Exercise – Each line that has the string "Collapse" must be copied from the records below.

------------------------------

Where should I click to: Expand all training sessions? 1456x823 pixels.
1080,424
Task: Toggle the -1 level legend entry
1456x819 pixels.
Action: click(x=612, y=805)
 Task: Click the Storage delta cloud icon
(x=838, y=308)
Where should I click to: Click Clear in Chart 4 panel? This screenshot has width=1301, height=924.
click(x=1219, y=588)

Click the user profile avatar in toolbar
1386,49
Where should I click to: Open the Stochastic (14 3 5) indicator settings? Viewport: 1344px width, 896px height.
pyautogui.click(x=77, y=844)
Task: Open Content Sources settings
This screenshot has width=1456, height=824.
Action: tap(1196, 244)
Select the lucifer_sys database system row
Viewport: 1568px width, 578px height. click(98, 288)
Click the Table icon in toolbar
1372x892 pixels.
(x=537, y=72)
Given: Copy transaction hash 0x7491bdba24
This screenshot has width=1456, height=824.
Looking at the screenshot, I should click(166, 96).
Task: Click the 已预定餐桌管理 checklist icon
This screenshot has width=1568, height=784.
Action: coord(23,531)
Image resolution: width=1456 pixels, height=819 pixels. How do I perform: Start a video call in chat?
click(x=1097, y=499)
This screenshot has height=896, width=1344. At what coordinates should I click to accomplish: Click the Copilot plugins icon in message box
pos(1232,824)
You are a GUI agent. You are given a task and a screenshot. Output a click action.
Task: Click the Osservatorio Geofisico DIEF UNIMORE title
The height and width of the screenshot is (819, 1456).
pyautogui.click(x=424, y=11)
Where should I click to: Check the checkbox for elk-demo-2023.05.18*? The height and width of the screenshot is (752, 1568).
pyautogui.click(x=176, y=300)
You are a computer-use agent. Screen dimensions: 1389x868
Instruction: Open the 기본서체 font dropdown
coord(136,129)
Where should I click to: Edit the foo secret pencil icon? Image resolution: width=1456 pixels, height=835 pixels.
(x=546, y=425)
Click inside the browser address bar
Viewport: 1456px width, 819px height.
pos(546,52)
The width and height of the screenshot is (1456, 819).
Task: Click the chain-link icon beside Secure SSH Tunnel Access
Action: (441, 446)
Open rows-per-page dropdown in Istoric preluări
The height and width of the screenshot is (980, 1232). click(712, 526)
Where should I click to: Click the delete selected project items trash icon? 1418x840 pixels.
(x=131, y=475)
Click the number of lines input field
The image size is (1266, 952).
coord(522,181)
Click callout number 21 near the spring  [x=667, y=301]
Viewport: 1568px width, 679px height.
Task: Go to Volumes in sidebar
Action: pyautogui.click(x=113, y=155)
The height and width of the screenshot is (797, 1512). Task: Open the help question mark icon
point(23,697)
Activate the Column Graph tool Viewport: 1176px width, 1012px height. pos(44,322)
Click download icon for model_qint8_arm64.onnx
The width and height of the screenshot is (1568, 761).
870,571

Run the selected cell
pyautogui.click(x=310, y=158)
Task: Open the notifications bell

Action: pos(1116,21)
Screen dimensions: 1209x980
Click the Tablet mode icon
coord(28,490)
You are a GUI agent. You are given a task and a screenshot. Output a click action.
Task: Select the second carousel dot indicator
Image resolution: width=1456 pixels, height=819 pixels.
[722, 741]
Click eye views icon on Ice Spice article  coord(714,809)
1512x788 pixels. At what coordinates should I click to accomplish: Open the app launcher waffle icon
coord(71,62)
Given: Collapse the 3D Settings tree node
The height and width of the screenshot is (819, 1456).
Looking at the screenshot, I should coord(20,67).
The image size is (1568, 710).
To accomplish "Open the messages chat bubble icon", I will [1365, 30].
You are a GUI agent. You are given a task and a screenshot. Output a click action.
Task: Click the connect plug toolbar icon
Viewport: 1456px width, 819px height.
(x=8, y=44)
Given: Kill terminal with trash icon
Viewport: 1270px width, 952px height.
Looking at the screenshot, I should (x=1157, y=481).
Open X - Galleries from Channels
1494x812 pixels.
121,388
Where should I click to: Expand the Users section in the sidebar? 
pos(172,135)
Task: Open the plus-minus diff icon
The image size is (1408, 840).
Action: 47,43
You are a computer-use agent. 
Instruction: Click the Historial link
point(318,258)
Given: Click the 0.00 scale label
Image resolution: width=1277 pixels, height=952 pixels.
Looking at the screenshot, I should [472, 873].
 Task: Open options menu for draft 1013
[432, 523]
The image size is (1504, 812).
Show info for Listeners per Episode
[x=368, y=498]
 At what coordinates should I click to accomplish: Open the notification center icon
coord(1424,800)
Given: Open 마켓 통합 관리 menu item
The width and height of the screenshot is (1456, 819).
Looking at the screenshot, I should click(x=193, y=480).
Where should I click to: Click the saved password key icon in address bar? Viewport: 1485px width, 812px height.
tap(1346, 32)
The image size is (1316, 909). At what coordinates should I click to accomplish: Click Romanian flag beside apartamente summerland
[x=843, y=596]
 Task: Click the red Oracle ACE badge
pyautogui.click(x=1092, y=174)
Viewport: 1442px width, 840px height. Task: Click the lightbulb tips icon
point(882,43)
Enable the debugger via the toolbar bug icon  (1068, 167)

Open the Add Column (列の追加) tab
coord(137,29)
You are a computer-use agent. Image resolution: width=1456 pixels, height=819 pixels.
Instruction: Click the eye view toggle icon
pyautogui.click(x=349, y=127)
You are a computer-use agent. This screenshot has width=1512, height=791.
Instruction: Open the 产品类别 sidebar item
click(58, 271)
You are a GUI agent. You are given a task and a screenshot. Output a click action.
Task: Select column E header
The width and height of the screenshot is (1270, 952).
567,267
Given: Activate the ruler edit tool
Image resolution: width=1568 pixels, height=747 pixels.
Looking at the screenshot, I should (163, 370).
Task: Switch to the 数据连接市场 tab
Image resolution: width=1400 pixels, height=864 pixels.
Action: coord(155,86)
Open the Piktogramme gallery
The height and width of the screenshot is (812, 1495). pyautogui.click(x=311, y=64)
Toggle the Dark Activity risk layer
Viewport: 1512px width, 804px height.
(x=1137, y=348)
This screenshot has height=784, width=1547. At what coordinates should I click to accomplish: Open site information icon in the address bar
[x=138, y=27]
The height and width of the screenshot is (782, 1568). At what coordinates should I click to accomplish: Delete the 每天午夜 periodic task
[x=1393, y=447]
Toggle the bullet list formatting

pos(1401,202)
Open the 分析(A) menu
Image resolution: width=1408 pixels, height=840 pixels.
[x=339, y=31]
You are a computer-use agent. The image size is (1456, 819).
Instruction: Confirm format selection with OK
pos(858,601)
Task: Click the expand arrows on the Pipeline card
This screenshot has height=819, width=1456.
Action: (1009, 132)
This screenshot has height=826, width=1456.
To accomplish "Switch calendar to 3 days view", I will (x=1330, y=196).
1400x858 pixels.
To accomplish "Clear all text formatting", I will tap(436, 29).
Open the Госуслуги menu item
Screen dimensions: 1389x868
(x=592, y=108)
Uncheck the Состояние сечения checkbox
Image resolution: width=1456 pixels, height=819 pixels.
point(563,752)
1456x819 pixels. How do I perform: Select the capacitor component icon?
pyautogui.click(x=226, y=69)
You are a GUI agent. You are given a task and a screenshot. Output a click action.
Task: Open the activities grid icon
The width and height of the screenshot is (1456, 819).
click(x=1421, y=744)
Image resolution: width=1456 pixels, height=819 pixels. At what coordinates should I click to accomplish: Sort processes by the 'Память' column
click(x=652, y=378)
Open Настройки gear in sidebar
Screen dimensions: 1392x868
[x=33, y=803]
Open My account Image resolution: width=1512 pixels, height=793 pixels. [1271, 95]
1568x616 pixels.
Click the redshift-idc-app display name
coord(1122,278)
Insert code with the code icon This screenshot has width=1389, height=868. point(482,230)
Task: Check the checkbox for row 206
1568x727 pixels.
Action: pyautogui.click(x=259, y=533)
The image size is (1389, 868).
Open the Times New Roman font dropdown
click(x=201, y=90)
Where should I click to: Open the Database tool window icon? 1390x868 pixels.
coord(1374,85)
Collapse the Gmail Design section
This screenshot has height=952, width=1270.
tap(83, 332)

------------------------------

Written answer –
Given: Collapse the 3D Settings tree node
Collapse the Gmail Design section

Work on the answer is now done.